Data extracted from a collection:
[Start of Attachment]
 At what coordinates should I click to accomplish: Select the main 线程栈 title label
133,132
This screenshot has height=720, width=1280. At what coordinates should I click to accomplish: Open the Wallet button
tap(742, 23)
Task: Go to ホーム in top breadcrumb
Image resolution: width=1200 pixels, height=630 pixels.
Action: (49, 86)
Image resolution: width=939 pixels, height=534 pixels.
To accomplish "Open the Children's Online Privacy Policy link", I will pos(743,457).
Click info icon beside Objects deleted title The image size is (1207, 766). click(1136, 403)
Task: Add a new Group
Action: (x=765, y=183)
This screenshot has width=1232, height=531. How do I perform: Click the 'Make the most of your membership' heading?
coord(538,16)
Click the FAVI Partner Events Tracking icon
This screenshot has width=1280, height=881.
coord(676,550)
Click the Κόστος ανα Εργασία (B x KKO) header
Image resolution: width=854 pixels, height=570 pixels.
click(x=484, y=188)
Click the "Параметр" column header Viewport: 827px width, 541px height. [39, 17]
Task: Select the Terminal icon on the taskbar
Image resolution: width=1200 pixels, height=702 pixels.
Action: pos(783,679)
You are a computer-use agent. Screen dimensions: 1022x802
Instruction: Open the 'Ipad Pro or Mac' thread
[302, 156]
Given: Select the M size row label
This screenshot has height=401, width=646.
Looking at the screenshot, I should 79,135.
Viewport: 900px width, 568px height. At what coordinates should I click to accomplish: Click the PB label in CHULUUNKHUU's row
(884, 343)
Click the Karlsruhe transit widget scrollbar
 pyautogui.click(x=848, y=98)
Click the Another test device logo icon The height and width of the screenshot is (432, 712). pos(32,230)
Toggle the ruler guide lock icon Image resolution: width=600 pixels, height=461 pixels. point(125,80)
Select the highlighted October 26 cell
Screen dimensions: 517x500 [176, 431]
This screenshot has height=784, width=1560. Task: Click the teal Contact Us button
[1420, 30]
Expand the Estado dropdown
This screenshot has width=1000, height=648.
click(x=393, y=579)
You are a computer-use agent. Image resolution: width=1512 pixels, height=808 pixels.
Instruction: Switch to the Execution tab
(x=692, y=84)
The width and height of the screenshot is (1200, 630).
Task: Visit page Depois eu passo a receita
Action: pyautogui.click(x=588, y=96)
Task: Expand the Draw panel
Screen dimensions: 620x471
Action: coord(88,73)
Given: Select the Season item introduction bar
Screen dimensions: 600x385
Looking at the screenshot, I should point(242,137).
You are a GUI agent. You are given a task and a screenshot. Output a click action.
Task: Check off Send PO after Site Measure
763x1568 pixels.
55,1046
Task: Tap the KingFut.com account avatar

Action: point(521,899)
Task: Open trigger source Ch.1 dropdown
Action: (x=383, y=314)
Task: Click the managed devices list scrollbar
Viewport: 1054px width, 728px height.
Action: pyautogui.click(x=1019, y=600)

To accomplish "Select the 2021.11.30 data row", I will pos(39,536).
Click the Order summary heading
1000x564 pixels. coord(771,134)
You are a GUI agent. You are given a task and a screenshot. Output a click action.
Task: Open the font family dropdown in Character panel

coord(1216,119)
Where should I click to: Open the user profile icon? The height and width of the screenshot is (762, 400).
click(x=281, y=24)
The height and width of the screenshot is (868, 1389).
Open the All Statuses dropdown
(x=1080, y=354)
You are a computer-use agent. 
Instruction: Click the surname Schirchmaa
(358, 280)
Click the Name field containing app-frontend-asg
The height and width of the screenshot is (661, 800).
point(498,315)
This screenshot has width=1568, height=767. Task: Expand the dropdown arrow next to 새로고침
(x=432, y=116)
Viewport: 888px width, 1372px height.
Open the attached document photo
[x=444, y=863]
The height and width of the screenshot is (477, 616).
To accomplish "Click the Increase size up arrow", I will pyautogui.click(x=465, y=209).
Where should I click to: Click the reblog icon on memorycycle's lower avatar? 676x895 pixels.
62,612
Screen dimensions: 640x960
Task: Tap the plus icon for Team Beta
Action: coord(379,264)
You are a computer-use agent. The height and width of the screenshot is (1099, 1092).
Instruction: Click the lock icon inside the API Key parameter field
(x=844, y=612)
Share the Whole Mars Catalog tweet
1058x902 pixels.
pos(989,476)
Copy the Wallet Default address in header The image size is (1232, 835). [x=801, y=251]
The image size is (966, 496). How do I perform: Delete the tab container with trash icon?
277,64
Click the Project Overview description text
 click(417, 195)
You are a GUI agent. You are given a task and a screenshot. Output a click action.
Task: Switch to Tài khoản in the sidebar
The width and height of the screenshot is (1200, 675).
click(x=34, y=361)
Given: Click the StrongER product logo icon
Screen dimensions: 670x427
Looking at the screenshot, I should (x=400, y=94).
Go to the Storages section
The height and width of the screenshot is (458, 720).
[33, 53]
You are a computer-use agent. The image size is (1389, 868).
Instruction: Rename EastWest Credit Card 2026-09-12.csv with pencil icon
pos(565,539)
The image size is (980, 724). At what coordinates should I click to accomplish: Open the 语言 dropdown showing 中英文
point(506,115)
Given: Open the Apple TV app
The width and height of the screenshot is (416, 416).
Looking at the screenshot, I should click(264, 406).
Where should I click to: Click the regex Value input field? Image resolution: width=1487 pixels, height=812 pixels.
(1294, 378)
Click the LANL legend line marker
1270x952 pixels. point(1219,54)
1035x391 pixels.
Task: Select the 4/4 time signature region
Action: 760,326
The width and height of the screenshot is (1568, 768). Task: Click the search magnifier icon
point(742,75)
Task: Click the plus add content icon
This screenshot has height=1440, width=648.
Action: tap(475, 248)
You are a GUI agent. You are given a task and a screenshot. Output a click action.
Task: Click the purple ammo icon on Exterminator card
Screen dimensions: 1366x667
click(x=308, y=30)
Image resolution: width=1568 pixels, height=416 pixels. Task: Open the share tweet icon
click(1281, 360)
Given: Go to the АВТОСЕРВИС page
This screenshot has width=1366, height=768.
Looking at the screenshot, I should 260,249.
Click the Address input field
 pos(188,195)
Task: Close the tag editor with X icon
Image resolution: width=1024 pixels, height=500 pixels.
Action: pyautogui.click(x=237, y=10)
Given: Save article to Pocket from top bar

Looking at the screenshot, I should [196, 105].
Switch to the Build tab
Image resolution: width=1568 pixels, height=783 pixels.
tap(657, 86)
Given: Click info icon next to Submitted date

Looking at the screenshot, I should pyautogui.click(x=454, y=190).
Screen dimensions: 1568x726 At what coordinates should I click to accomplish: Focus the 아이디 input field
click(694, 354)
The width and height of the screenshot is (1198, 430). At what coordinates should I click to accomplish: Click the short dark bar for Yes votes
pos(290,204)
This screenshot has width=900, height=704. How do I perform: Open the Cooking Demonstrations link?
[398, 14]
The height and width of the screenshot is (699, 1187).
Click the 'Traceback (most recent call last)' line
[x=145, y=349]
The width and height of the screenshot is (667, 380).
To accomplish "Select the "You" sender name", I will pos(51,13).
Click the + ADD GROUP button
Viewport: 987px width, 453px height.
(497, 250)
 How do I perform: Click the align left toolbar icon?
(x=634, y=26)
[End of Attachment]
Please transcribe each of the entries, exactly as written.

 At what coordinates should I click to accomplish: Select the main 线程栈 title label
133,132
This screenshot has height=720, width=1280. At what coordinates should I click to accomplish: Open the Wallet button
tap(742, 23)
Task: Go to ホーム in top breadcrumb
Image resolution: width=1200 pixels, height=630 pixels.
Action: (49, 86)
Image resolution: width=939 pixels, height=534 pixels.
To accomplish "Open the Children's Online Privacy Policy link", I will pos(743,457).
Click info icon beside Objects deleted title The image size is (1207, 766). click(1136, 403)
Task: Add a new Group
Action: (x=765, y=183)
This screenshot has width=1232, height=531. How do I perform: Click the 'Make the most of your membership' heading?
coord(538,16)
Click the FAVI Partner Events Tracking icon
This screenshot has width=1280, height=881.
coord(676,550)
Click the Κόστος ανα Εργασία (B x KKO) header
Image resolution: width=854 pixels, height=570 pixels.
click(x=484, y=188)
Click the "Параметр" column header Viewport: 827px width, 541px height. [39, 17]
Task: Select the Terminal icon on the taskbar
Image resolution: width=1200 pixels, height=702 pixels.
Action: pos(783,679)
You are a computer-use agent. Screen dimensions: 1022x802
Instruction: Open the 'Ipad Pro or Mac' thread
[302, 156]
Given: Select the M size row label
This screenshot has height=401, width=646.
Looking at the screenshot, I should 79,135.
Viewport: 900px width, 568px height. At what coordinates should I click to accomplish: Click the PB label in CHULUUNKHUU's row
(884, 343)
Click the Karlsruhe transit widget scrollbar
 pyautogui.click(x=848, y=98)
Click the Another test device logo icon The height and width of the screenshot is (432, 712). pos(32,230)
Toggle the ruler guide lock icon Image resolution: width=600 pixels, height=461 pixels. point(125,80)
Select the highlighted October 26 cell
Screen dimensions: 517x500 [176, 431]
This screenshot has height=784, width=1560. Task: Click the teal Contact Us button
[1420, 30]
Expand the Estado dropdown
This screenshot has width=1000, height=648.
click(x=393, y=579)
You are a computer-use agent. Image resolution: width=1512 pixels, height=808 pixels.
Instruction: Switch to the Execution tab
(x=692, y=84)
The width and height of the screenshot is (1200, 630).
Task: Visit page Depois eu passo a receita
Action: pyautogui.click(x=588, y=96)
Task: Expand the Draw panel
Screen dimensions: 620x471
Action: coord(88,73)
Given: Select the Season item introduction bar
Screen dimensions: 600x385
Looking at the screenshot, I should point(242,137).
You are a GUI agent. You are given a task and a screenshot. Output a click action.
Task: Check off Send PO after Site Measure
763x1568 pixels.
55,1046
Task: Tap the KingFut.com account avatar

Action: point(521,899)
Task: Open trigger source Ch.1 dropdown
Action: (x=383, y=314)
Task: Click the managed devices list scrollbar
Viewport: 1054px width, 728px height.
Action: pyautogui.click(x=1019, y=600)

To accomplish "Select the 2021.11.30 data row", I will pos(39,536).
Click the Order summary heading
1000x564 pixels. coord(771,134)
You are a GUI agent. You are given a task and a screenshot. Output a click action.
Task: Open the font family dropdown in Character panel

coord(1216,119)
Where should I click to: Open the user profile icon? The height and width of the screenshot is (762, 400).
click(x=281, y=24)
The height and width of the screenshot is (868, 1389).
Open the All Statuses dropdown
(x=1080, y=354)
You are a computer-use agent. 
Instruction: Click the surname Schirchmaa
(358, 280)
Click the Name field containing app-frontend-asg
The height and width of the screenshot is (661, 800).
point(498,315)
This screenshot has width=1568, height=767. Task: Expand the dropdown arrow next to 새로고침
(x=432, y=116)
Viewport: 888px width, 1372px height.
Open the attached document photo
[x=444, y=863]
The height and width of the screenshot is (477, 616).
To accomplish "Click the Increase size up arrow", I will pyautogui.click(x=465, y=209).
Where should I click to: Click the reblog icon on memorycycle's lower avatar? 676x895 pixels.
62,612
Screen dimensions: 640x960
Task: Tap the plus icon for Team Beta
Action: coord(379,264)
You are a computer-use agent. The height and width of the screenshot is (1099, 1092).
Instruction: Click the lock icon inside the API Key parameter field
(x=844, y=612)
Share the Whole Mars Catalog tweet
1058x902 pixels.
pos(989,476)
Copy the Wallet Default address in header The image size is (1232, 835). [x=801, y=251]
The image size is (966, 496). How do I perform: Delete the tab container with trash icon?
277,64
Click the Project Overview description text
 click(417, 195)
You are a GUI agent. You are given a task and a screenshot. Output a click action.
Task: Switch to Tài khoản in the sidebar
The width and height of the screenshot is (1200, 675).
click(x=34, y=361)
Given: Click the StrongER product logo icon
Screen dimensions: 670x427
Looking at the screenshot, I should (x=400, y=94).
Go to the Storages section
The height and width of the screenshot is (458, 720).
[33, 53]
You are a computer-use agent. The image size is (1389, 868).
Instruction: Rename EastWest Credit Card 2026-09-12.csv with pencil icon
pos(565,539)
The image size is (980, 724). At what coordinates should I click to accomplish: Open the 语言 dropdown showing 中英文
point(506,115)
Given: Open the Apple TV app
The width and height of the screenshot is (416, 416).
Looking at the screenshot, I should click(264, 406).
Where should I click to: Click the regex Value input field? Image resolution: width=1487 pixels, height=812 pixels.
(1294, 378)
Click the LANL legend line marker
1270x952 pixels. point(1219,54)
1035x391 pixels.
Task: Select the 4/4 time signature region
Action: 760,326
The width and height of the screenshot is (1568, 768). Task: Click the search magnifier icon
point(742,75)
Task: Click the plus add content icon
This screenshot has height=1440, width=648.
Action: tap(475, 248)
You are a GUI agent. You are given a task and a screenshot. Output a click action.
Task: Click the purple ammo icon on Exterminator card
Screen dimensions: 1366x667
click(x=308, y=30)
Image resolution: width=1568 pixels, height=416 pixels. Task: Open the share tweet icon
click(1281, 360)
Given: Go to the АВТОСЕРВИС page
This screenshot has width=1366, height=768.
Looking at the screenshot, I should 260,249.
Click the Address input field
 pos(188,195)
Task: Close the tag editor with X icon
Image resolution: width=1024 pixels, height=500 pixels.
Action: pyautogui.click(x=237, y=10)
Given: Save article to Pocket from top bar

Looking at the screenshot, I should [196, 105].
Switch to the Build tab
Image resolution: width=1568 pixels, height=783 pixels.
tap(657, 86)
Given: Click info icon next to Submitted date

Looking at the screenshot, I should pyautogui.click(x=454, y=190).
Screen dimensions: 1568x726 At what coordinates should I click to accomplish: Focus the 아이디 input field
click(694, 354)
The width and height of the screenshot is (1198, 430). At what coordinates should I click to accomplish: Click the short dark bar for Yes votes
pos(290,204)
This screenshot has width=900, height=704. How do I perform: Open the Cooking Demonstrations link?
[398, 14]
The height and width of the screenshot is (699, 1187).
Click the 'Traceback (most recent call last)' line
[x=145, y=349]
The width and height of the screenshot is (667, 380).
To accomplish "Select the "You" sender name", I will pos(51,13).
Click the + ADD GROUP button
Viewport: 987px width, 453px height.
(497, 250)
 How do I perform: Click the align left toolbar icon?
(x=634, y=26)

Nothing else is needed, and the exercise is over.